Потому что магия, которую Елена извлекала из этого инструмента, была искусством, которое я чувствовал, пощипывая струны своей собственной души.

Последние лучи заката проливали сиплый свет, как абрикосовый сок, в окна, и он блестел прямо под роялем, на котором никто никогда не играл в углу моей гостиной.

Она сидела за роялем, склонив голову, словно в молитве, глаза были слегка закрыты, веки чуть подрагивали, когда она двигалась с силой песни, которая текла сквозь ее пальцы к клавишам. Ее волосы были длиннее, чем тогда, когда я впервые встретил ее, они ниспадали на плечи, представляя собой переливающуюся, мерцающую массу карамельного шелка. Голая кожа ее рук покрылась мурашками, будто на нее так же воздействовала сила ее песни.

Я подошел ближе.

Дикие собаки и вооруженные солдаты Коза Ностры не смогли бы удержать меня от того, чтобы подойти ближе и увидеть Елену Ломбарди такой, какой я ее еще никогда не видел. В этот раз все было иначе, чем в первый, когда она играла такую грустную мелодию в своем доме в тот вечер, когда я пришел оценить ее профессиональные качества. Ноты, которые она мягко выводила на черных клавишах из слоновой кости, не были грустными или одинокими.
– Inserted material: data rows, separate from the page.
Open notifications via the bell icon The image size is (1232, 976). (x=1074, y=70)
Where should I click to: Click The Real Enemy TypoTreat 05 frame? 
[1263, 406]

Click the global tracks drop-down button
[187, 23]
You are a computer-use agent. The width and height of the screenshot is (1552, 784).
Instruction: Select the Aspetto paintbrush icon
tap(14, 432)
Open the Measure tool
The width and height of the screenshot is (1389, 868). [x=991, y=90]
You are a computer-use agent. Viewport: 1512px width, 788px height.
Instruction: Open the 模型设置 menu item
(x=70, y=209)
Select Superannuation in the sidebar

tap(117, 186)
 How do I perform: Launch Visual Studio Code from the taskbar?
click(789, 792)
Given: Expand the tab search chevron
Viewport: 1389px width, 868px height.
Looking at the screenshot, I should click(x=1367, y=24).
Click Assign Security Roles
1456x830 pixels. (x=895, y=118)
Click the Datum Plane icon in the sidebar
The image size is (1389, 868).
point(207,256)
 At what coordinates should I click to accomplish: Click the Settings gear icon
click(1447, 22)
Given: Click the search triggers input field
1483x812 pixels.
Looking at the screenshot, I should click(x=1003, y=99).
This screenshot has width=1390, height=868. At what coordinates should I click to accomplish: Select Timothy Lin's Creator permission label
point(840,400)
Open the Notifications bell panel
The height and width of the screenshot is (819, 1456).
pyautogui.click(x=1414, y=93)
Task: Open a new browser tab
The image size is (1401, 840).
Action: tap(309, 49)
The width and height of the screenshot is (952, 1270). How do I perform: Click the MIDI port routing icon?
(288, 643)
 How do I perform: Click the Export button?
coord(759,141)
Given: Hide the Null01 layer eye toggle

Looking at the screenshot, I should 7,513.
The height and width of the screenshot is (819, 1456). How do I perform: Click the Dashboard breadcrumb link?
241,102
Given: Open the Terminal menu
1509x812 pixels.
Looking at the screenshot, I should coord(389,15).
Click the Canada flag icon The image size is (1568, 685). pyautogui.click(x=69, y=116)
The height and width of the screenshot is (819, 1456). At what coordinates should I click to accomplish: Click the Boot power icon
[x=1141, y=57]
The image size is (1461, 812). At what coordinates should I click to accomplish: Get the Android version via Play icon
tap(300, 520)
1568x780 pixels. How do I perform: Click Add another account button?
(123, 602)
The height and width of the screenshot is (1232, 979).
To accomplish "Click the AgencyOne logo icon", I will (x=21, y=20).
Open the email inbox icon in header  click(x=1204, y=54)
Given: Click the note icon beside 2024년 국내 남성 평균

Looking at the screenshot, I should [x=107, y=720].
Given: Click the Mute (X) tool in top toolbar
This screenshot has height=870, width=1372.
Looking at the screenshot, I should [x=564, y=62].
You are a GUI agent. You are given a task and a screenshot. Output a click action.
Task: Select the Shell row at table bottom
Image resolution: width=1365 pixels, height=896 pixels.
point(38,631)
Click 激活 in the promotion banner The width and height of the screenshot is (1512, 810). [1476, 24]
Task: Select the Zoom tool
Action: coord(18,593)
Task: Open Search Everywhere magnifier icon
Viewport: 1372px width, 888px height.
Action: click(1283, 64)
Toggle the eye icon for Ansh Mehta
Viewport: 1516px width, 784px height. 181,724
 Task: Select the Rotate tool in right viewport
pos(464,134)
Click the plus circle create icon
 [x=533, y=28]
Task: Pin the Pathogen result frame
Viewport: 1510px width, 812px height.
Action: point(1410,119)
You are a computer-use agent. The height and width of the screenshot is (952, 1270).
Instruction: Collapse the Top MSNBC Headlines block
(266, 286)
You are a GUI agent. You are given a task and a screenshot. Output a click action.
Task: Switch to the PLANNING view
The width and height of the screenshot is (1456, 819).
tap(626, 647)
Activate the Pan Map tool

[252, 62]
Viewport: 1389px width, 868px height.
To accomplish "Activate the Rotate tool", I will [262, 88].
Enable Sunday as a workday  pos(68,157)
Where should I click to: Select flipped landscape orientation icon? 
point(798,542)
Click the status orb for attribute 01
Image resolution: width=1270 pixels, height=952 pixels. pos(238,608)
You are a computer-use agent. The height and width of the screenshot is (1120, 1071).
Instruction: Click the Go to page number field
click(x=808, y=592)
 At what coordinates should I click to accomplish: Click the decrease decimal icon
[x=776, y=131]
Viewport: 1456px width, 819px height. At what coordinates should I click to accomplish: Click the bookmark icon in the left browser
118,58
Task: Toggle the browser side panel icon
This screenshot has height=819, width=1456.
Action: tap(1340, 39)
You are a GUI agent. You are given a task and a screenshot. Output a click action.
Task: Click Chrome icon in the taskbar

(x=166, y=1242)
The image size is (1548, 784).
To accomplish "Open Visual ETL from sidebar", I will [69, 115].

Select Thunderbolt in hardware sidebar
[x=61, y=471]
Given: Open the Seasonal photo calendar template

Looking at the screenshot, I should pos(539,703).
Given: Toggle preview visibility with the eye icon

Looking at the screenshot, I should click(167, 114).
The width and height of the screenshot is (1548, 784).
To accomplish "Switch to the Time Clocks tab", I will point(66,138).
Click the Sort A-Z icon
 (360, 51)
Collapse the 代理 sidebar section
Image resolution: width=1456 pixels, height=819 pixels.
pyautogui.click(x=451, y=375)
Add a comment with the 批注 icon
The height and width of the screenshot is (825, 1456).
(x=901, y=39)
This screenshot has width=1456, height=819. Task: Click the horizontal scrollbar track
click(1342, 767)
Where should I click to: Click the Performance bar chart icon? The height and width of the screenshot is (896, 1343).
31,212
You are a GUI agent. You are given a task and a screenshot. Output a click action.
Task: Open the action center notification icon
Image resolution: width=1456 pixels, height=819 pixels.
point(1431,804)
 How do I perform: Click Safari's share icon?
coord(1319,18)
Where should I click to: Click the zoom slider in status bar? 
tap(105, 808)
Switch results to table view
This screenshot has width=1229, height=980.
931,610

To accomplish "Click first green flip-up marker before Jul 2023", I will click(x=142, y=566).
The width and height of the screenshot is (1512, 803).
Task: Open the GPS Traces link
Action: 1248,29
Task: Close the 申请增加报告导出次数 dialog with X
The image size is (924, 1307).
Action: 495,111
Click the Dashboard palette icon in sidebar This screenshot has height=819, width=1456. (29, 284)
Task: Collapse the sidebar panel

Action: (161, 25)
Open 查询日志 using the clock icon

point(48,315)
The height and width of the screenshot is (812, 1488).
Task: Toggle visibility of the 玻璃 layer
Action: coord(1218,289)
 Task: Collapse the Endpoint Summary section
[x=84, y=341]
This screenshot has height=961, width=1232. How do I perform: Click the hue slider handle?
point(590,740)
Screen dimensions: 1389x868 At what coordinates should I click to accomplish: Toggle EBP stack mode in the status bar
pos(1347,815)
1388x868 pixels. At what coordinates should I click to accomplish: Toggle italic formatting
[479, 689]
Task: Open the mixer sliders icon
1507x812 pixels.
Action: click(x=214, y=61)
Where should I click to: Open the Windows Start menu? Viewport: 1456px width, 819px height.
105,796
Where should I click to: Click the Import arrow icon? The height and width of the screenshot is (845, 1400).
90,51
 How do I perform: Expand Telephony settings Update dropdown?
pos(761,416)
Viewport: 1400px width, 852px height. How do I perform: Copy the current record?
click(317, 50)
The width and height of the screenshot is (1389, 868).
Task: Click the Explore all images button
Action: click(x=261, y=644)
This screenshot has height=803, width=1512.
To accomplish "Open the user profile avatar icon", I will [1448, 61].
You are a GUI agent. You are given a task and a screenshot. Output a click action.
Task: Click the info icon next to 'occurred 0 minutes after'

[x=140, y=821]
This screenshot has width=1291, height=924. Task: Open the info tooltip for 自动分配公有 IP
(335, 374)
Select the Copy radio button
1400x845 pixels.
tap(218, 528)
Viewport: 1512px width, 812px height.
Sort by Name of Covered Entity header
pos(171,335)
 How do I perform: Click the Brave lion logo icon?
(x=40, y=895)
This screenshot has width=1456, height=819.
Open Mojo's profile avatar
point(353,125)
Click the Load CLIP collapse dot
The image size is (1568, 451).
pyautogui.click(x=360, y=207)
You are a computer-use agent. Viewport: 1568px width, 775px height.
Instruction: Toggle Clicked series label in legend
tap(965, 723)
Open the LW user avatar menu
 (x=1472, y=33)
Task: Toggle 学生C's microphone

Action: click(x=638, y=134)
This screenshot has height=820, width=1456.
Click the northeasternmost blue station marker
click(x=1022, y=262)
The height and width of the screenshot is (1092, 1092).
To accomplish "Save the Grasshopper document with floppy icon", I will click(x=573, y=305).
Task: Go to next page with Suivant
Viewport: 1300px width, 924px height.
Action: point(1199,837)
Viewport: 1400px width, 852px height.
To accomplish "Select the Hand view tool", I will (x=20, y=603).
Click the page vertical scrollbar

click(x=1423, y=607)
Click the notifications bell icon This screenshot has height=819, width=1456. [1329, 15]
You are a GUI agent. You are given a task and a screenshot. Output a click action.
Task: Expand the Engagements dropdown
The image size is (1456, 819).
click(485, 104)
Они были яркими, как солнце, как терпкий виноградный сок на языке.

Именно поэтому появилась музыка; когда слова страдали от неспособности выразить все эти огромные безымянные эмоции, единственным способом была песня.

Я хотел знать, играла ли она для меня.

Если золотые яркие ноты были о нас.

С Еленой никогда не было так просто, как если бы я просто спросил ее об ответе. Как музыку из клавиш, ее нужно было вытягивать искусными руками.

Поэтому я не сказал ни слова, пересекая комнату тихими, нетерпеливыми шагами. Вокруг нас нарастал громкий шум, поэтому она не заметила, когда я остановился в двух шагах от нее, чуть качнувшись назад в своей черной рубашке.